**INSTRUCTIONS FOR THE TASK**
Reproduce exactly the line that contains "The image size is (960, 640)." and every line after it through the end of the records below, leaving out all pictures.

########################################

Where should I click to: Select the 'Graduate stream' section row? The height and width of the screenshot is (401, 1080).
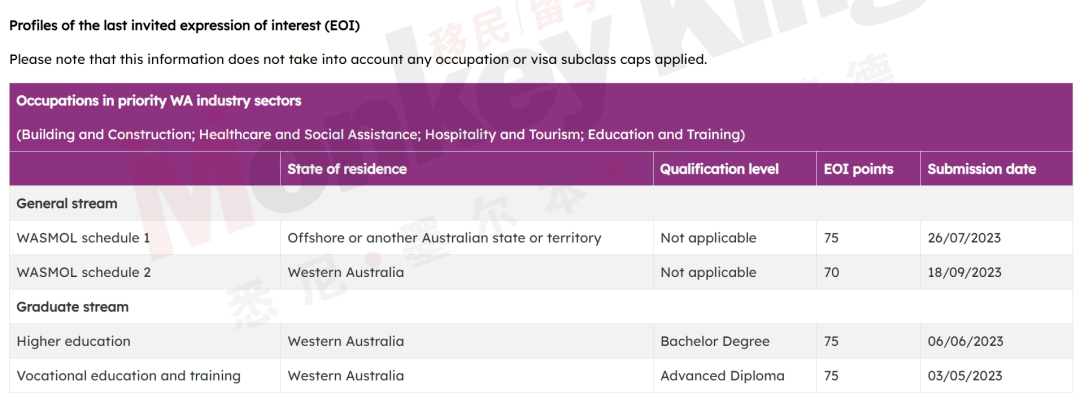[x=540, y=307]
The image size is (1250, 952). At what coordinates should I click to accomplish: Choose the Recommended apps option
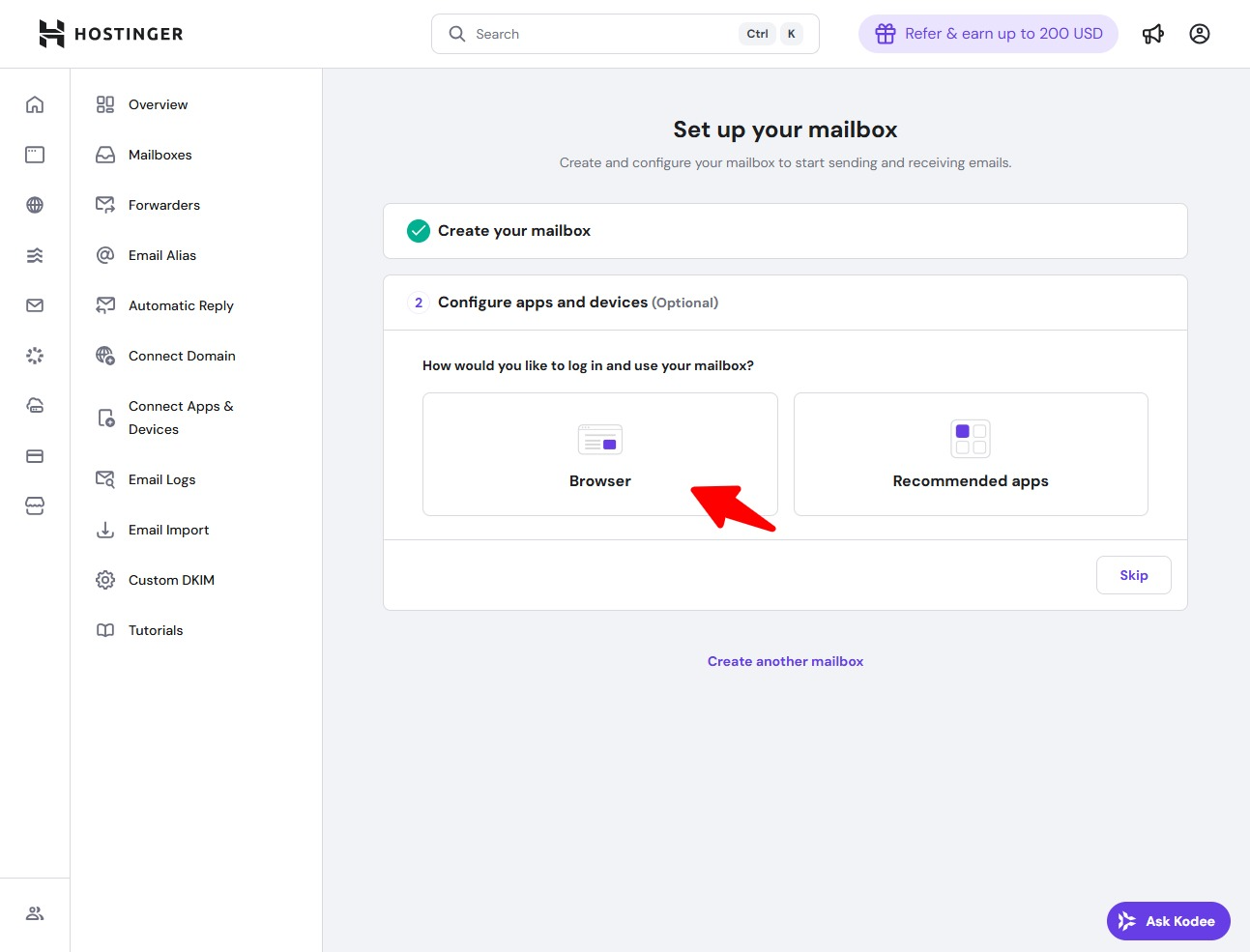click(x=970, y=454)
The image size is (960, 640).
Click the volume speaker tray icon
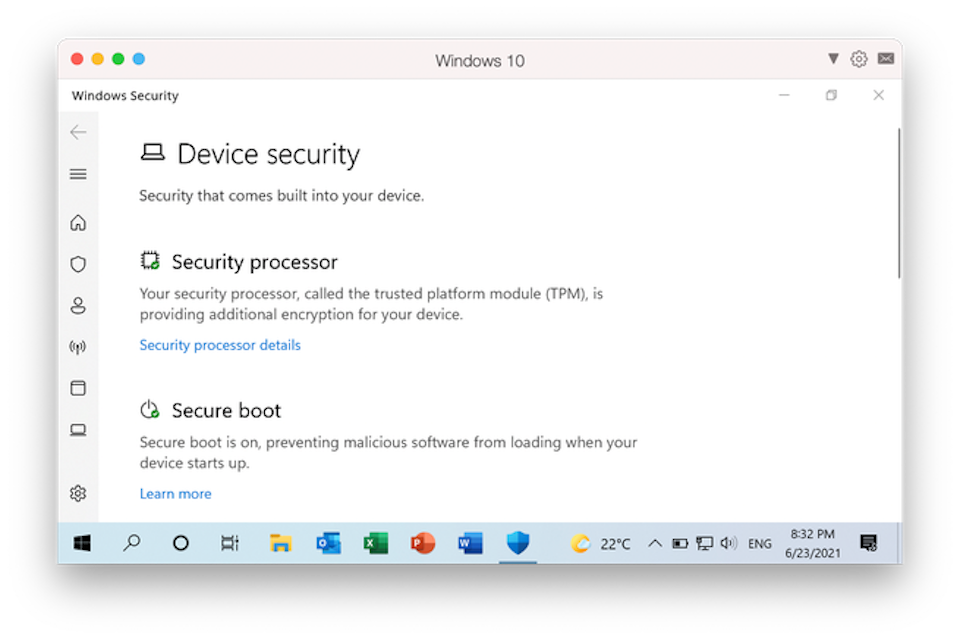(729, 544)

########################################

**TASK RESPONSE**
The image size is (960, 640).
Click the volume speaker tray icon
(729, 544)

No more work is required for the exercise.